One-Dimensional State Transition Table
Implementation principle:
typedef void(*fp_action)(EVT_TYPE evt, void* param);
/* Basic structure of the transition table */
struct tran_evt_t
{
EVT_TYPE evt;
uint8_t next_state;
};
/* Description of the state */
struct fsm_state_t
{
fp_action enter_action; // Entry action
fp_action exit_action; // Exit action
fp_action action;
tran_evt_t* tran; // Transition table
uint8_t tran_nb; // Size of the transition table
const char* name;
};
/* The body of the state table */
#define ARRAY(x) x, sizeof(x)/sizeof(x[0])
const struct fsm_state_t state_table[] =
{
{setting_enter, setting_exit, setting_action, ARRAY(set_tran_evt), "setting"},
{timing_enter, timing_exit, timing_action, ARRAY(time_tran_evt), "timing"}
};
/* Construct a state machine */
struct fsm
{
const struct state_t * state_table; /* the State-Table */
uint8_t cur_state; /* the current active state */
uint8_t timeout;
uint8_t code;
uint8_t defuse_code;
} bomb3;
/* Initialize the state machine */
void bomb3_init(void)
{
bomb3.state_table = state_table; // Point to the state table
bomb3.cur_state = setting;
bomb3.defuse_code = 8; // 1000
}
/* State machine event dispatch */
void fsm_dispatch(EVT_TYPE evt, void* param)
{
tran_evt_t* p_tran = NULL;
/* Get the transition table of the current state */
p_tran = bomb3.state_table[bomb3.cur_state]->tran;
/* Check if any possible transitions match the currently triggered event */
for(uint8_t i = 0; i < x; i++)
{
if(p_tran[i]->evt == evt) // The event will trigger the transition
{
if(NULL != bomb3.state_table[bomb3.cur_state].exit_action){
bomb3.state_table[bomb3.cur_state].exit_action(NULL); // Execute exit action
}
if(bomb3.state_table[p_tran[i]->next_state].enter_action){
bomb3.state_table[p_tran[i]->next_state].enter_action(NULL); // Execute entry action
}
/* Update the current state */
bomb3.cur_state = p_tran[i]->next_state;
}
else
{
bomb3.state_table[bomb3.cur_state].action(evt, param);
}
}
}
/*************************************************************************
Related to the setting state
************************************************************************/
void setting_enter(EVT_TYPE evt, void* param)
{
}
void setting_exit(EVT_TYPE evt, void* param)
{
}
void setting_action(EVT_TYPE evt, void* param)
{
}
tran_evt_t set_tran_evt[] =
{
{ARM, timing},
};
/* Related to timing state */
Advantages:
- Each state is relatively independent for the user; adding events and states does not require modifying existing state event functions.

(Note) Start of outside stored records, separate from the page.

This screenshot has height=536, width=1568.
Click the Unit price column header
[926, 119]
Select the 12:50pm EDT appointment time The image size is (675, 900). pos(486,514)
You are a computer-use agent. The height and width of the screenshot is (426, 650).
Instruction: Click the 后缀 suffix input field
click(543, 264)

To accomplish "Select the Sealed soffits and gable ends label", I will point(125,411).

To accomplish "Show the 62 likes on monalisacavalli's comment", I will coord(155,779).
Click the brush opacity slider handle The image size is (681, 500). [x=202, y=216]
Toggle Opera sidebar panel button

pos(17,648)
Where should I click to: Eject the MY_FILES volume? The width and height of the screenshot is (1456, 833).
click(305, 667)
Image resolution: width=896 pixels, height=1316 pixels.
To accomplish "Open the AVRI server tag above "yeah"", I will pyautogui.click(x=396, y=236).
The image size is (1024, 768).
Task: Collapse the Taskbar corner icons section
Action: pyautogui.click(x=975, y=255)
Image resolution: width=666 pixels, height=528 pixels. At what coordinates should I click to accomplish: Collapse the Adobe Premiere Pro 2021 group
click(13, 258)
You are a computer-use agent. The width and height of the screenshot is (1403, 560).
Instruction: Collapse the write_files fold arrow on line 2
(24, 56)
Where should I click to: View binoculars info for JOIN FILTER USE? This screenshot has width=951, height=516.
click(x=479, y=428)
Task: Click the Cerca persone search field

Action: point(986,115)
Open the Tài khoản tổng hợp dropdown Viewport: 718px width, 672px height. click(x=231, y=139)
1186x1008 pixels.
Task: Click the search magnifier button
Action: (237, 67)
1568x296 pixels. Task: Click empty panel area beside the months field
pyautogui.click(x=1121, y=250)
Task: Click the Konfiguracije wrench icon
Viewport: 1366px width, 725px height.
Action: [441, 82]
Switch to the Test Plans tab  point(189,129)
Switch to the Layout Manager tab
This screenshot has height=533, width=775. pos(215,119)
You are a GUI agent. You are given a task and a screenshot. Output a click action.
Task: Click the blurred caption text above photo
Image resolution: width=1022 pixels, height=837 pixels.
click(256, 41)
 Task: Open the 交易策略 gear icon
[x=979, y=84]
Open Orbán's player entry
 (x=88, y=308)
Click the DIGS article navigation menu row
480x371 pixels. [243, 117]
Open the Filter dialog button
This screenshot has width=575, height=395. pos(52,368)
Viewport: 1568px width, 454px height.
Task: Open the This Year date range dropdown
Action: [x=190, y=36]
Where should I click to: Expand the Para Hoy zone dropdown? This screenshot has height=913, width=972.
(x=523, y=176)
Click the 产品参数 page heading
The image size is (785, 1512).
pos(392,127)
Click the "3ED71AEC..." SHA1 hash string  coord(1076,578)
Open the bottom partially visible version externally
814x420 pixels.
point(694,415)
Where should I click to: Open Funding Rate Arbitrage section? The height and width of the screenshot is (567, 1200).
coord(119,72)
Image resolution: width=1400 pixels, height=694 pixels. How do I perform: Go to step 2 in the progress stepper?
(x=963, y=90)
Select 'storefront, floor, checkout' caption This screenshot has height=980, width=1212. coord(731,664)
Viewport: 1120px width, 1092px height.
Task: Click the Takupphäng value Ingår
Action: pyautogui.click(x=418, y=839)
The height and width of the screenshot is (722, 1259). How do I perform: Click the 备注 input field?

- Entry and exit of states are implemented
- It is easy to design based on the state transition diagram (the state transition diagram lists the possible transitions for each state, which is the transition table here)
- Flexible implementation, capable of complex logic, such as tracking the previous state and adding monitoring conditions to reduce the number of events. It can achieve non-completely event-driven behavior
Disadvantages:
- Function granularity is relatively small (smaller than two-dimensional and grows slowly); it can be seen that each state requires at least three functions and all transition relationships need to be listed.